やがて、吞み込まれる

魚野紗芽

やがて、呑み込まれる

 エナメルのスポーツバッグみたいに、どこかマットで、光を反射してもいる。カーキ色の川面はお世辞にも綺麗とは言えない。もったりと、水よりも粘り気を持っていそうだ。霧雨が緩く叩いているのに、そんなものは些細なことだとばかりに悠々と揺蕩う川は恐ろしくもある。

 パシャン、と音がして魚が身体をうねらせるのがほんの少し見えた。どうやらこんな川でも魚は逞しく生きているらしい。飛沫は白いが、あっという間に濁った色に戻った。よくよく見れば他の場所でもいくつかの泡が浮いている。

 ボーッとしたまま、前を歩く男へと目をやる。半そでのシャツは霧雨にしっとりと濡れて細い身体の線をより鮮明に映していた。襟を撫でる長めの茶髪の先は、濡れていつもよりいくらか暗い色になっている。

 「なぁ、どこまでこのドブ川に沿って歩くんだ?」

 痺れを切らしてそう声を掛けるが、前を歩く頭は振り返らない。先ほどから無言のまま、この二人は縦に並んで歩いている。誘ったのは茶髪の男からで、後ろを歩く黒髪の男は軽く誘いに乗っただけである。

 「……もう、二限目も始まる」

 小走りで茶髪の男の前に「ほら」とスマホで時間を見せてみるが、チラリと画面で確認してから邪魔くさそうに押し退けられた。ずんずんと歩む足を止めない。

 「お前だけ学校行ってもいいよ」

 黒髪の男は呆れて息を吐いた。

 「なんでそうなるんだよ……」

 「だって、野口は戻りたいんだろ」

 そこでようやく茶髪の男は立ち止まった。人よりも小さな瞳はジッと野口を見つめている。茶色の髪と同じくやや茶色みがかった瞳は、野口のことを見定めているかのようだった。どこまでついてこれるのかと、まるで忠誠心を測るみたいに。

 「学校はさ、お前がいなきゃつまんないだろ」

 「えー……ほんと?」

 野口の答えに、どうやら満足したらしい茶髪の男の狐顔が綻ぶ。先ほどまでのどこか陰気な、息の詰まる雰囲気が薄くなったのが分かった。

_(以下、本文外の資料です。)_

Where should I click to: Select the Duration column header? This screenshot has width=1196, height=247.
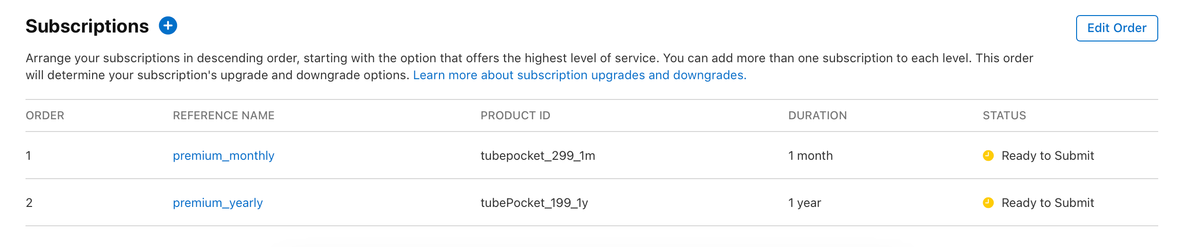(817, 115)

 「ほんとほんと、真島ちゃん最高。だからこんな臭い川からは離れよう」

 背中を手の平で二回ほど叩いてから元来た方へと腕を引いてみる。しかし、真島は動かなかった。

 「気持ちが……籠ってないなぁ」

 本当にめんどくさい男だ、と野口は頭を抱える。

 この真島という茶髪の男は、鋭い顔つきや明るい髪色、ゴツイシルバーのピアスなど、いかにも気の強そうな見た目をしているのだが、その実かなり繊細な男なのだった。今日のこの散歩だって、きっとなにか嫌なことがあったからに違いない。

 きっと、真島にとっての派手な装いは威嚇なのだ。ライオンの鬣(たてがみ)と同じで。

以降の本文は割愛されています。